Good question - I meant the contrast with respect to the .ttl.gz dumps and everything that goes into munging and importing (in aggregate across all downloaders of those files) versus the same for if this was done with the .jnl where they don't have to munge and import. Napkin-mathsing it, the thought was that the savings on energy accrues about as soon as the 16 cores x 12 hours of compression time on the .jnl has been "saved" by people in aggregate not needing to run the import process (and I'm just waving away the client side decompression, which in a way technically happens twice for the .ttl.gz user but only once for the .jnl.zst user, and any other disk or network transfer pieces, as those are all close enough, I suppose).

I'll go check on what stats may be readily available on dumps downloads.

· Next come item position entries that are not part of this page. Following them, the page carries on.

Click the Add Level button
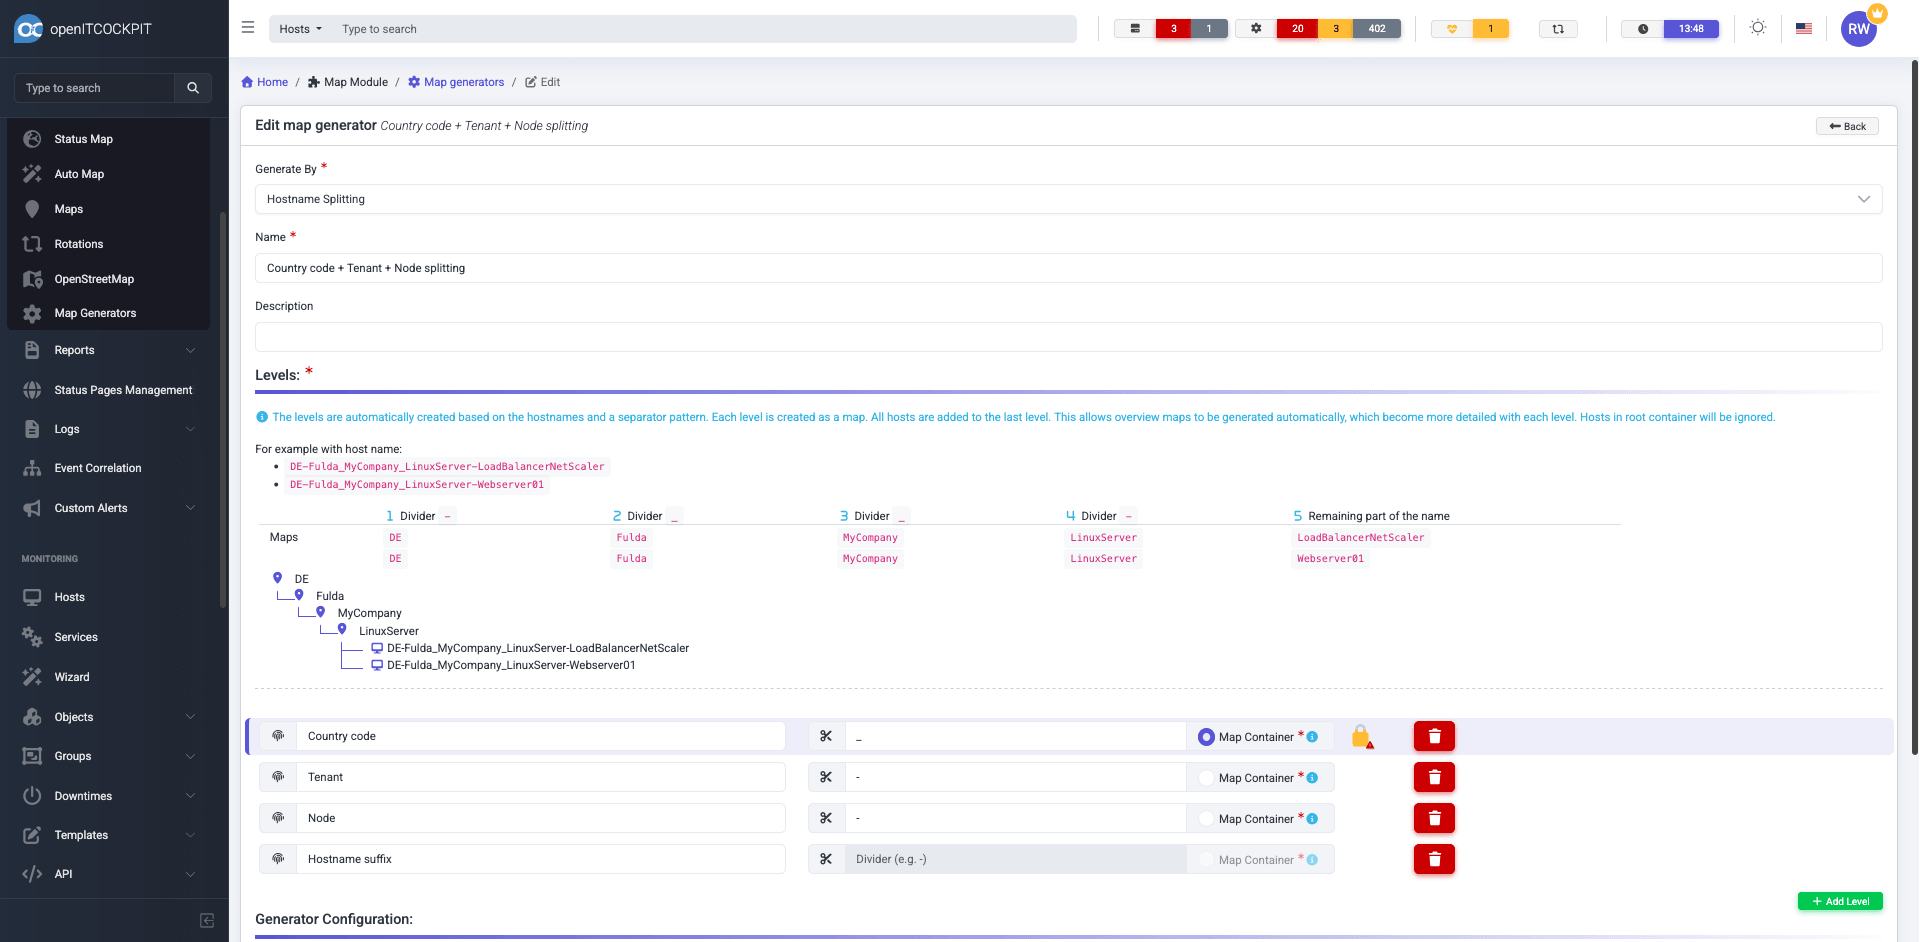 point(1839,901)
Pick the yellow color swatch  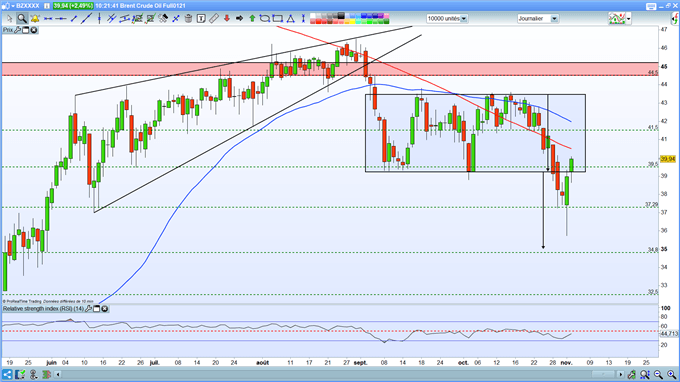click(x=352, y=22)
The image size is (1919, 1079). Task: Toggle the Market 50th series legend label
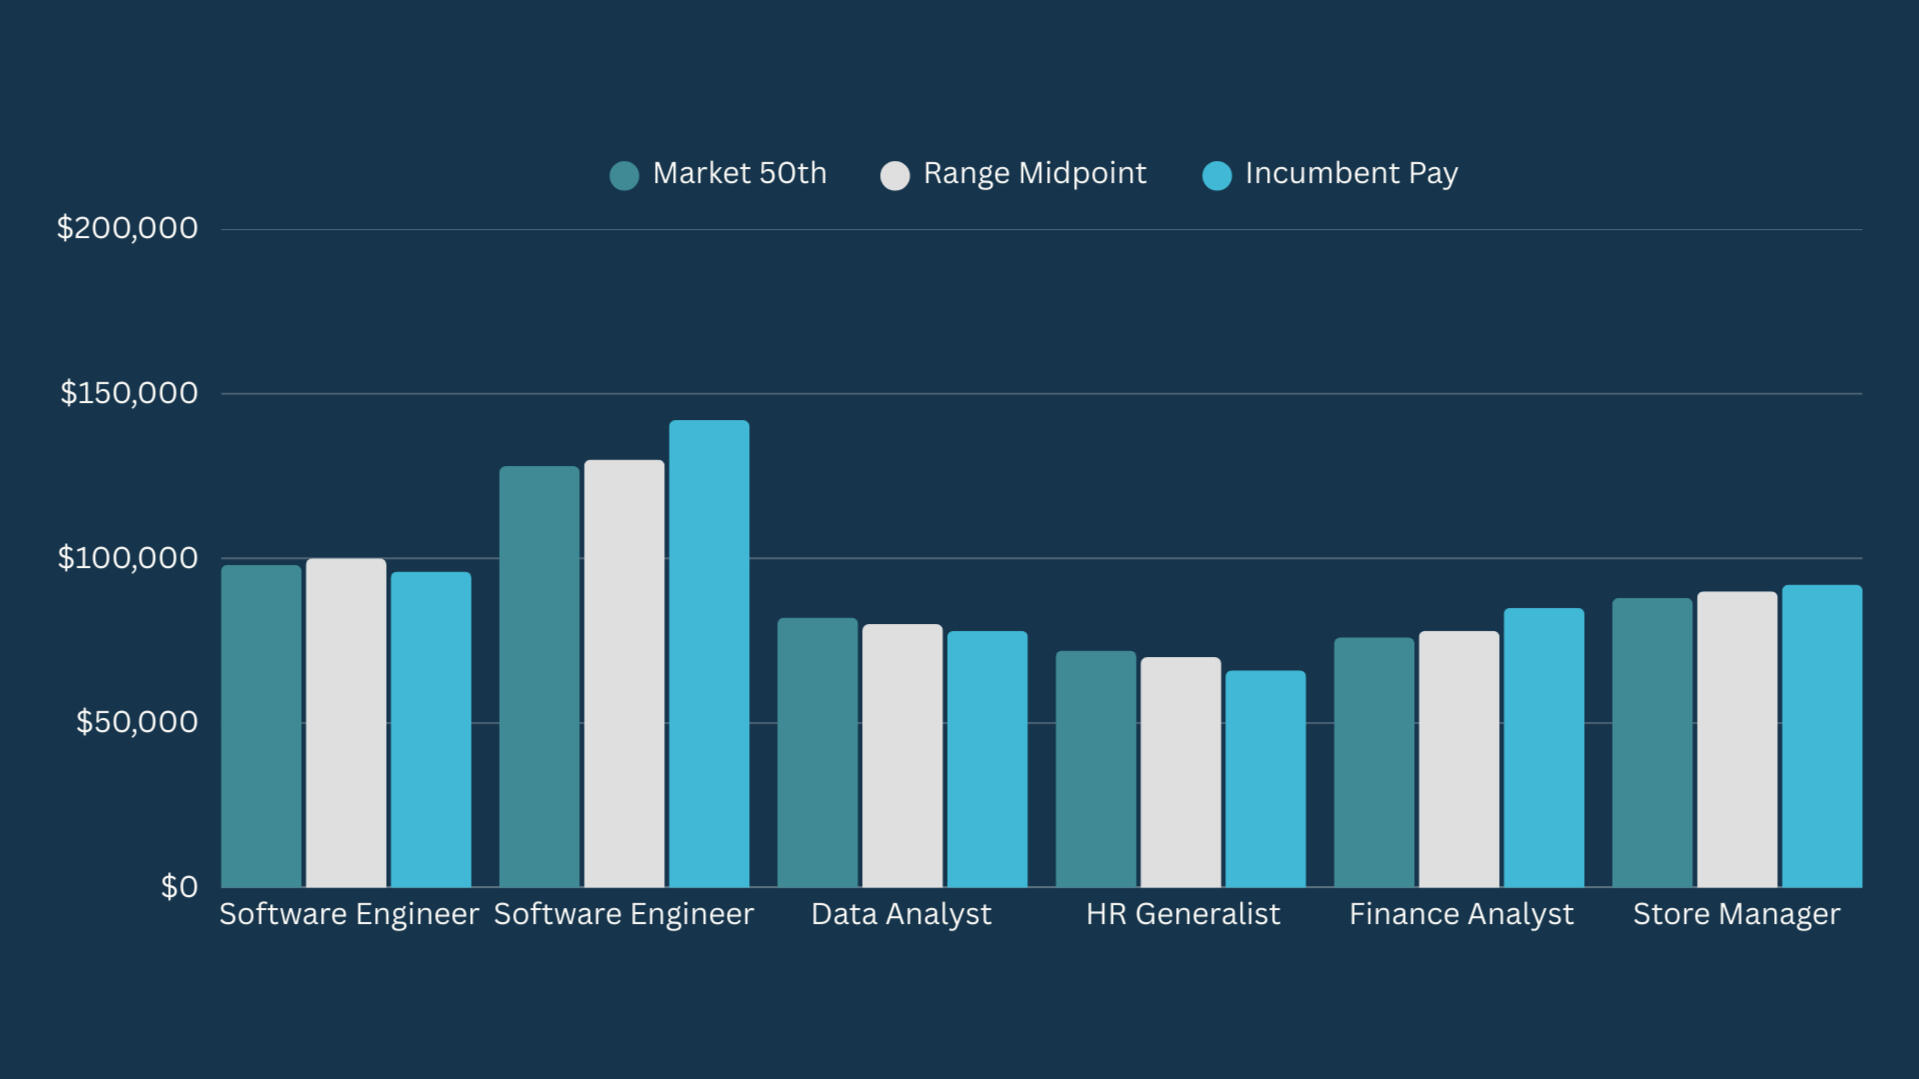[739, 174]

Good point on having a checksum and timestamp. Yeah, it would be nice to have it in an on-demand place without the need for extra data transfer!

bking triaged this task as Low priority.

@bking just wanted to express my gratitude for the support on this ticket and its friends T344905: Publish WDQS JNL files to dumps.wikimedia.org and T347647: 2023-09-18 latest-all.ttl.gz WDQS dump `Fatal error munging RDF org.openrdf.rio.RDFParseException: Expected '.', found 'g'`. FWIW I do think it would be good to automate this. As a matter of getting to a functional WDQS local environment replete with BlazeGraph data, it would accelerate things a lot. I think my only reservations are that:

  1. It takes time to automate. Any rough guess on level of effort for that? I understand that'd inform relative prioritization against the large pile of other things.

I appreciate your appreciation! I only wish I'd gotten something useful up in R2. For a truly reliable process, we'd need to implement @Addshore 's suggestions around "...checksum[ming] of the thing prior to all of the copying, and also a timestamp the thing was taken from."

Unfortunately, because the initial process took a lot longer than expected and we have a lot of other things on our plate, this has been deprioritized for the time being. I'll try to work on it in my spare time, and we can revisit the discussion next quarter for sure. Sorry for the trouble!

@bking Would it be possible to get me access to an R2 bucket that is paid for by the WMF in some way?
I'll happily continue my manual process of putting a JNL file in a bucket every few months for folk to use until the point that this is more automated?

UPDATE from previous comment: reducing to GETs, it's closer to 100 (a bunch of the requests were HEAD requests). Also, it seems that there may be some sort of range requests going on in there, so it's messier than at first glance.

zgrep wikidatawiki /srv/log/webrequest/archive/dumps.wikimedia.org/access.log-20231024.gz | grep latest-all | grep " 200 " | grep GET | cut -f1,10 -d" " | less

INITIALLY I said the following, but wanted to clarify here with an update.

Looking at yesterday's downloads with a rudimentary grep we're not far from 1K downloads, and that's just for the latest-all ones. That also doesn't consider mirrors.

stat1007:~$ zgrep wikidatawiki /srv/log/webrequest/archive/dumps.wikimedia.org/access.log-20231024.gz | grep latest-all | grep " 200 " | wc -l

I also said this, which still holds:

Now, it's good to keep in mind that some of these downloads are mirror jobs themselves, but looking at some of the source IPs it's clear that a good number of them also are not obviously mirror jobs.

I also see https://grafana.wikimedia.org/d/000000264/wikidata-dump-downloads?orgId=1&refresh=5m&from=now-2y&to=now which I noticed from some tickets involving @Addshore (cf. T280678: Crunch and delete many old dumps logs and friends) and a pointer from a colleague.

As I noted, there are some complications around the 200s (more specifically, wildly varying response sizes for the same URL from the same source IP and UA even within a day, suggestive of something cleverer going on, at least from some IPs - it's not clear that those are strictly correlated to 206 range behavior, but some may be), and I see from T280678's pointer to source processing at https://github.com/wikimedia/analytics-wmde-scripts/blob/master/src/wikidata/dumpDownloads.php#L12 consideration for 206s and 200s. Future TODO in case we wanted to figure out how to deal with the different-sized 200s and apparent downloader utilities.